The hurricane season has ended without any major hurricanes affecting Antigua and Barbuda, but this is no reason to become complacent according to disaster officials.
Today Wednesday marks the end of the 2022 Atlantic Hurricane Season which ends for June 01 to November 30th.
14 named storms, eight of which became hurricanes developed while there were major hurricanes Fiona and Ian. Fiona was the strongest storm this year.
The forecast from numerous weather services was for an above-average season. Colorado State University originally forecast 19 named storms, nine hurricanes, and four major hurricanes.

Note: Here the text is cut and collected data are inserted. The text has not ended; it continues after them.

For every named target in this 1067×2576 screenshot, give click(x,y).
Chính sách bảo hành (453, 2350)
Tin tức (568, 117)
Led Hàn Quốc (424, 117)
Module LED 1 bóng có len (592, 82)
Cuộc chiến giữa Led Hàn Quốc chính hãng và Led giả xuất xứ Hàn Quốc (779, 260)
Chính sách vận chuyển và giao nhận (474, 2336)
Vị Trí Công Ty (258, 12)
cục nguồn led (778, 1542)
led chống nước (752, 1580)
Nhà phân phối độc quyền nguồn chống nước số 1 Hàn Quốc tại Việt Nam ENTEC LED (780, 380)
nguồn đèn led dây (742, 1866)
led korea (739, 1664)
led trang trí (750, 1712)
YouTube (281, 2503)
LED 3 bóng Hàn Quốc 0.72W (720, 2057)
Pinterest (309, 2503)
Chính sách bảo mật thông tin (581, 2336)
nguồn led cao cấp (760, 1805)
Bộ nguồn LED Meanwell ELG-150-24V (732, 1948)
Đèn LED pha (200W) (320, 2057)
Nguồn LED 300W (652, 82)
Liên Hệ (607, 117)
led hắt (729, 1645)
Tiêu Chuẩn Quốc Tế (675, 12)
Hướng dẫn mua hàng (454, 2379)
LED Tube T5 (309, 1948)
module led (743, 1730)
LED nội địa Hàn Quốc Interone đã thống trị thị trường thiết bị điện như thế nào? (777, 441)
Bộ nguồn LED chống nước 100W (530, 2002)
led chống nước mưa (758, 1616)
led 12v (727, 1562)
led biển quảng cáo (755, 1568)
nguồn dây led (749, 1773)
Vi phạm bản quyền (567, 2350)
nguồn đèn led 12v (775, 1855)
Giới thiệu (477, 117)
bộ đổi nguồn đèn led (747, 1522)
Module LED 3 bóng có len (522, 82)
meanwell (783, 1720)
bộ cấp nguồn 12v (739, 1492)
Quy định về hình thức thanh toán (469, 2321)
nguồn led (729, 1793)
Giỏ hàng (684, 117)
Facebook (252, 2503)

The US National Oceanic and Atmospheric Administration (NOAA) in its June forecast for example said there was a 65 per cent chance of an above-normal season, a 25 per cent chance of a near-normal season and a 10 per cent chance of a below-normal season.
Climatologist Fort Myers Beaman said. “While we were fortunate to not be locally impacted this season, a portion of the Gulf Coast suffered a catastrophic hit when Hurricane Ian made landfall near. Ian’s major storm surge and flooding rains resulted in over 100 fatalities. That is a staggering number, and our hearts are with everybody that has been impacted. It is yet another stark and sober reminder of the power and danger of water. It serves as another call to all of us to do all we can to become more resilient and better prepared to face all of the distinct threats a hurricane brings,” he said.
Meanwhile, NOAA described the hurricane season as “unique” due to the rare mid-season pause in storms that scientists preliminarily believe was caused by increased wind shear and suppressed atmospheric moisture high over the Atlantic Ocean.
With all eyes now on the 2023 Atlantic Hurricane Season, which begins on June 1st, the NOAA is urging persons to ensure their families are prepared.
The end of the season has been quiet, with the last named storm, Nicole, becoming a post-tropical storm on Nov. 11.